D ear Old Trainer: Shadow, my 4-year-old cocker spaniel-beagle mix, barks when anyone walks down the sidewalk or parks in front of my house. She isn’t a problem barker, but she always barks when she sees anyone in front of the house. What should I do?
– Lynn, Berkeley
Dear Lynn: Praise her, love on her and give her a treat for being a good watchdog. Then pet her and give her another treat for being smart enough to only bark when you need to know someone is approaching.
Shadow is doing a perfect job. You don’t want a dog that never barks, you want a dog that barks a warning when a stranger approaches, then stops. That bark not only alerts you, it warns a stranger to avoid your house because Shadow is keeping an eye on things.
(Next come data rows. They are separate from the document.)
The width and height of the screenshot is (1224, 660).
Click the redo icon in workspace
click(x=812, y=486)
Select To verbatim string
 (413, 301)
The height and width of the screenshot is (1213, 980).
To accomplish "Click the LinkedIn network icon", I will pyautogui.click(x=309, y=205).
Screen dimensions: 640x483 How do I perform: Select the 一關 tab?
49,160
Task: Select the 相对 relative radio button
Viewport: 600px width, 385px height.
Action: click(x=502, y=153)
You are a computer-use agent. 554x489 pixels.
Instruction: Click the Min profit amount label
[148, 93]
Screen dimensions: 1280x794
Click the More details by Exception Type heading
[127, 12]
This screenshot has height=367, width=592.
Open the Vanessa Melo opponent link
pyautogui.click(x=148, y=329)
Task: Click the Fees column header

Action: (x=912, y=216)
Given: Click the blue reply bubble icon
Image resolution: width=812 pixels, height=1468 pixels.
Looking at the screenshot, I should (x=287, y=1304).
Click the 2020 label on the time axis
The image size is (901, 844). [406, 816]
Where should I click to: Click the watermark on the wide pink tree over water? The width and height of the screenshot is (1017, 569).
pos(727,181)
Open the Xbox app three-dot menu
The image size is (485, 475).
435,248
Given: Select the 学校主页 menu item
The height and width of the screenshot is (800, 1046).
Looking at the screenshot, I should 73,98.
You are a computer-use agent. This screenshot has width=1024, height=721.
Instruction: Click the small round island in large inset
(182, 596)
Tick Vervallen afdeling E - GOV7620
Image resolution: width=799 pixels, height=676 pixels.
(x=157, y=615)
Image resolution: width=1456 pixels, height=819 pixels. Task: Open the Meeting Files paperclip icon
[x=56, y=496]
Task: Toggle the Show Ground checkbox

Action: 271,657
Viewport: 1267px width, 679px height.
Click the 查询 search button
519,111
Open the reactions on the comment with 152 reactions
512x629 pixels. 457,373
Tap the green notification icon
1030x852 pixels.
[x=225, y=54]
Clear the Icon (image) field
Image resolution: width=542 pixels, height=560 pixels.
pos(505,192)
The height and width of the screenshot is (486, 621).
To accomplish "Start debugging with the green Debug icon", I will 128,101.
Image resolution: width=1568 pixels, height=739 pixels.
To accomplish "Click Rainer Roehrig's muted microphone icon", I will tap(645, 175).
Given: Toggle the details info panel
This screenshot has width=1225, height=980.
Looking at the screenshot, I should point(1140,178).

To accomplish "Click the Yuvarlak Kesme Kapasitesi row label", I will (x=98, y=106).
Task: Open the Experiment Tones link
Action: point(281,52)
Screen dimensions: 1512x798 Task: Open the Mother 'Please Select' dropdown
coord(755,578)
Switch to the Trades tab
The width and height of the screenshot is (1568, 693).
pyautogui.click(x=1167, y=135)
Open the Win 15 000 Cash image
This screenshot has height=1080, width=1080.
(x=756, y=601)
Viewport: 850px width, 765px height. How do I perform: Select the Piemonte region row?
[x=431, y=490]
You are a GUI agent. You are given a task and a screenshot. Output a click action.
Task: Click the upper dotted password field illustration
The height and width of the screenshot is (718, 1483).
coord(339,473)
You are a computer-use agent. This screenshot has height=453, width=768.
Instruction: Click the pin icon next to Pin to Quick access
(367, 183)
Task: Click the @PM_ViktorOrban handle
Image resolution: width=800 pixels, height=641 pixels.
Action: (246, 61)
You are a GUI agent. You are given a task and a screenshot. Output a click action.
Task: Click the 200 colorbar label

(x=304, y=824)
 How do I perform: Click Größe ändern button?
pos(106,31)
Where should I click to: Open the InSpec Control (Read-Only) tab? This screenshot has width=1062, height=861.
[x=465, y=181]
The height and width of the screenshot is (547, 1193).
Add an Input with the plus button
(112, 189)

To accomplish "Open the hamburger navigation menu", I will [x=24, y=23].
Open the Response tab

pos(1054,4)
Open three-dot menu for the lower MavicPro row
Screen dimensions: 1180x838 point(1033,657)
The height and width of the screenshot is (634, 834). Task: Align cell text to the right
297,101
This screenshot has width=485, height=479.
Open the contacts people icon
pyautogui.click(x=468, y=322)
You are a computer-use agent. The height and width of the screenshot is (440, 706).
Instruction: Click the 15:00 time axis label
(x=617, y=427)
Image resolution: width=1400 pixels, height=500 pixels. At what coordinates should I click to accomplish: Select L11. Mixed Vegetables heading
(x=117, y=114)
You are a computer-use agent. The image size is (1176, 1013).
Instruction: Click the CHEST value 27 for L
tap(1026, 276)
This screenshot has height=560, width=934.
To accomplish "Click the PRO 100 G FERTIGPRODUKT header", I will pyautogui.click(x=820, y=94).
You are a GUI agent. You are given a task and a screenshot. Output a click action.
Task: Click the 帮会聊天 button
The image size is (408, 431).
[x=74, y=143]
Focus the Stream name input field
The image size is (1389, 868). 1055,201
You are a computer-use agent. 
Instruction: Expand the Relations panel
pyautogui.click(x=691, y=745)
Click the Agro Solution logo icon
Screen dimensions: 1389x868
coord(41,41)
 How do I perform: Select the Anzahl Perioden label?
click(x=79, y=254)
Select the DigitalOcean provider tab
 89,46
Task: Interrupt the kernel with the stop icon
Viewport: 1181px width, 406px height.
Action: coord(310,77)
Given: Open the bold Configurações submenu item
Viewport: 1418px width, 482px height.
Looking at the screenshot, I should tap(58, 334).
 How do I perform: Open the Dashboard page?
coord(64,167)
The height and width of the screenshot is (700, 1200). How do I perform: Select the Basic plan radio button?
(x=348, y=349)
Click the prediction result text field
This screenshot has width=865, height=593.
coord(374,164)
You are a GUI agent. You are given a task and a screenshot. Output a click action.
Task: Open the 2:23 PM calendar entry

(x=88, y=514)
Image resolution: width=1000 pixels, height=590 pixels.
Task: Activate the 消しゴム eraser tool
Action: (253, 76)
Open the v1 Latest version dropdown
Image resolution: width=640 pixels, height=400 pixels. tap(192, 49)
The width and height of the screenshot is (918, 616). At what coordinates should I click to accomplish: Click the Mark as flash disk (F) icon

It takes a long time to teach that to a dog, and Shadow figured it out on her own. Good dog, Shadow.
Dear Old Trainer: Polo, my white poodle, has tear stains on both eyes that leave brown marks. I wipe her eyes all the time, but the marks are still there, about half an inch long on each eye. Are they dangerous and how do I stop them?
– Erin, Mill Valley
Dear Erin: First, take Polo to your vet to make sure there is nothing wrong with her eyes. If your vet tells you Polo’s eyes are healthy then the stains are merely a cosmetic problem – pigment in the tears causing the hair to be discolored.
When that happens with one of my dogs I ignore it. It is natural for a dog’s eyes to water. It doesn’t bother the dog, so why should it bother me?
And what is the alternative if you do want to do something? Every vet I know prescribes steroids or antibiotics to treat the problem.
I apply the same rule to my dogs I apply to myself – never take any drug unless it is necessary to maintain health. I advise you to follow the same rule with Polo.
Dear Old Trainer: You always advise adopting dogs from rescue or shelters, and I am thinking about it, but a guy at work says if you adopt a rescue dog you just adopt someone’s mistake.
– Darryl, Sacramento
Dear Darryl: That statement is absurd. There is not a single fact that supports such a clueless statement.
Rescue dogs are just like all other dogs – wonderful, loving and smart companions.
And there is a special quality found only in rescue dogs. They know you saved them, and they develop a special bond.
Visit your local shelter and let a dog adopt you, Darryl. You’ll see what I mean.